• _ACTIVIDADES_:
a) Indica si cada afirmación concuerda con el fragmento y justifica cada respuesta (sí o no) con una cita literal:
(i) No es recomendable aplicar crema solar a los menores de 6 meses.
(ii) Los rayos UVA activan la producción de melanina.
(iii) En los niños de hasta 12 años, la crema debe repasarse cada 4 horas.
b) Responde a estas preguntas según el fragmento:
(i) ¿Qué capa bloquea una parte de los rayos UVB?
(ii) ¿Qué calzado se aconseja para los niños de hasta 2-3 años?
(iii) ¿Entre qué horas se produce la mayor radiación solar?

Una estampa típicamente veraniega es ver a los pequeños con sus palas y cubos haciendo castillos en la arena, transportando agua y jugando sin parar hasta quedar extenuados. Los más mayores, hacen lo propio con los colchones inflables, juegos de agua, flotadores y accesorios de buceo, convirtiendo las vacaciones escolares en la mejor época del año.

Sin embargo, es imprescindible tomar algunas precauciones para que lo que debe ser una experiencia agradable, no se convierta en un problema cutáneo.
Todos hemos oído hablar de los rayos UV, aunque quizás no todos sepan que se distinguen en 3 tipos. Los rayos UVB son capaces de traspasar la atmósfera aunque una parte de ellos quedan bloqueados por la capa de ozono. Son los más peligrosos y dañinos para el organismo, y cabe recordar, que nuestra capa de ozono es cada vez más débil.
Los rayos UVA también son filtrados por la capa de ozono y, por sus características, tienen la capacidad de penetrar en las capas profundas de la piel, activando la producción de melanina que es la responsable del bronceado. Sin ser tan perjudiciales como los rayos UV, este tipo de radiación destruye el colágeno que da elasticidad a la piel y causa envejecimiento prematuro y manchas, lo que tras un abuso prolongado, puede dar problemas muy serios de piel.
También existen los rayos UVC que son los más perjudiciales de los 3, aunque afortunadamente, la mayor parte de ellos no llegan a la superficie terrestre quedando absorbidos por la atmósfera y estratosfera.

Entonces, para proteger la piel de los más pequeños ¿qué debemos hacer? Para empezar, debemos distinguir por edades. En el caso de menores de 6 meses, no es recomendable aplicar crema solar. Esto se debe a que la piel de los niños es más permeable, inmadura y tiene una mayor capacidad de absorción, con lo que no todas las cremas serían aptas debido a sus componentes.
Hasta los 2-3 años, sería aconsejable una exposición limitada al sol, protegiéndolos con ropas holgadas, gorras y calzado que cubra el empeine. Como método de protección adicional, existen tiendas o toldos protectores anti-UV especialmente concebidos para los más pequeños, reduciendo así la exposición al sol y brindándoles al mismo tiempo, un lugar apropiado para hacer una estupenda y reconfortante siesta o simplemente, sirviendo como área de juegos segura.
Y para los niños de hasta 12 años, debemos saber que todavía tienen una piel inmadura que no les protege de forma óptima. Por eso, al igual que los más pequeños, debemos evitar las horas de mayor radiación solar, entre las 11h y las 16h, aplicar crema con suficiente factor de protección e ir repasando cada 2 horas.
Ser conscientes de los riesgos y saber cómo afrontarlos nos va a ayudar a planificar y a disfrutar plenamente de las salidas a la playa.

• _ÍTEMS PROPORCIONADOS_:

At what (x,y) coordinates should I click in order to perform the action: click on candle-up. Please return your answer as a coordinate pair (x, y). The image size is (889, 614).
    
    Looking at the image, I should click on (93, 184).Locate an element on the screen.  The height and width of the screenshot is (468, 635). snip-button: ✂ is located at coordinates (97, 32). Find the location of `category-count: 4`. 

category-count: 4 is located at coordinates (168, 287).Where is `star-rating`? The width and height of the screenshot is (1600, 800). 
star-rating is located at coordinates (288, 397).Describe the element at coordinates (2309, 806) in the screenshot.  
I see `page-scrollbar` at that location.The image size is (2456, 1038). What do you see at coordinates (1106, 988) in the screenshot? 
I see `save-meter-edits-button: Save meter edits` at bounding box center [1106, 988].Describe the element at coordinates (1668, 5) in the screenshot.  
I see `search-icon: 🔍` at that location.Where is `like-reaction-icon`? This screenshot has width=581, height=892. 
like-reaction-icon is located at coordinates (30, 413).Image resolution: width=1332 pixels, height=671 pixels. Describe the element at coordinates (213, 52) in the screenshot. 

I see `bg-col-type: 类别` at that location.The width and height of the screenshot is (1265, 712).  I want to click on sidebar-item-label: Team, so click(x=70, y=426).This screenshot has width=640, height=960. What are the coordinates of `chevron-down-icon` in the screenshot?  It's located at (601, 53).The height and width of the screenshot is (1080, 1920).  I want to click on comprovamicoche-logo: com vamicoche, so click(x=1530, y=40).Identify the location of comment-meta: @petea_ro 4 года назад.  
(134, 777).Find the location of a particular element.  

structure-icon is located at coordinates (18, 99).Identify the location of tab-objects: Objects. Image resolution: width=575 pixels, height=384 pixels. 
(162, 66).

• _SOLUCIONES_:
a)
(i) Sí: «En el caso de menores de 6 meses, no es recomendable aplicar crema solar».
(ii) Sí: «activando la producción de melanina que es la responsable del bronceado».
(iii) No: «aplicar crema con suficiente factor de protección e ir repasando cada 2 horas».

b)
(i) La capa de ozono.
(ii) Un calzado que cubra el empeine.
(iii) Entre las 11h y las 16h.